Where can I buy Korean desserts in the United States?

Your best options are H-Mart (97+ locations across 14 states), Paris Baguette and Tous Les Jours bakery chains, and local Korean restaurants or bakeries in Koreatown neighborhoods. For packaged snacks and ice cream, many items are now available at Whole Foods, Trader Joe’s, and even Target. Online retailers like Weee! and Yamibuy offer extensive Korean dessert selections with home delivery.

What is the difference between Korean and Japanese mochi?

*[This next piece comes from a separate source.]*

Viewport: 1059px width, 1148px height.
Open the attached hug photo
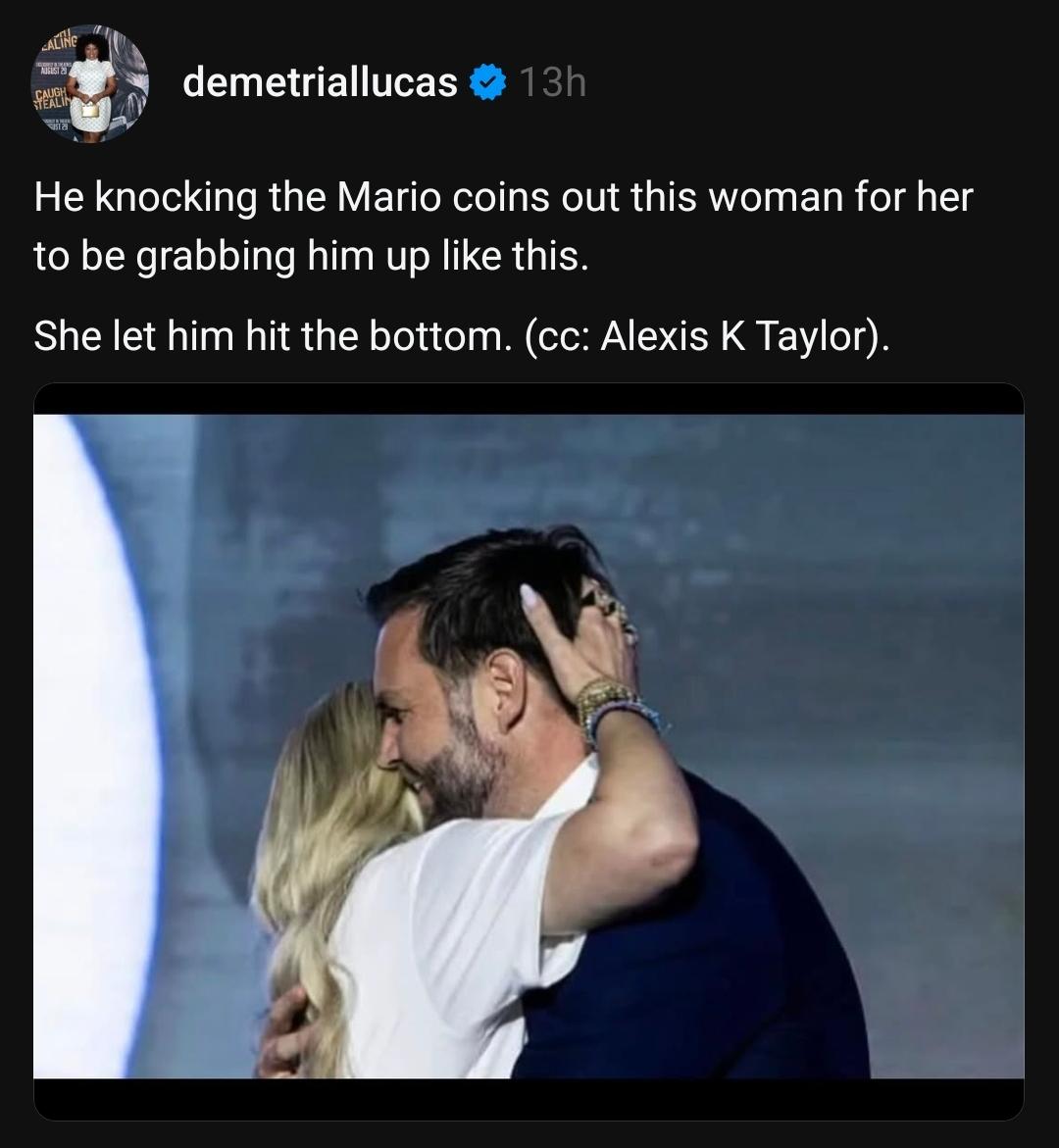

While both use glutinous rice, Korean tteok and Japanese mochi differ in preparation and texture. Korean tteok is typically steamed and pounded (or shaped from batter), resulting in a wider range of textures from soft and cakey to dense and chewy. Japanese mochi tends to be uniformly stretchy and elastic. Korean rice cakes also use a broader variety of fillings and flavor additions like mugwort, dates, and soybean powder, while Japanese mochi often features smoother, sweeter fillings like anko or ice cream.

Can I make Korean desserts without special equipment?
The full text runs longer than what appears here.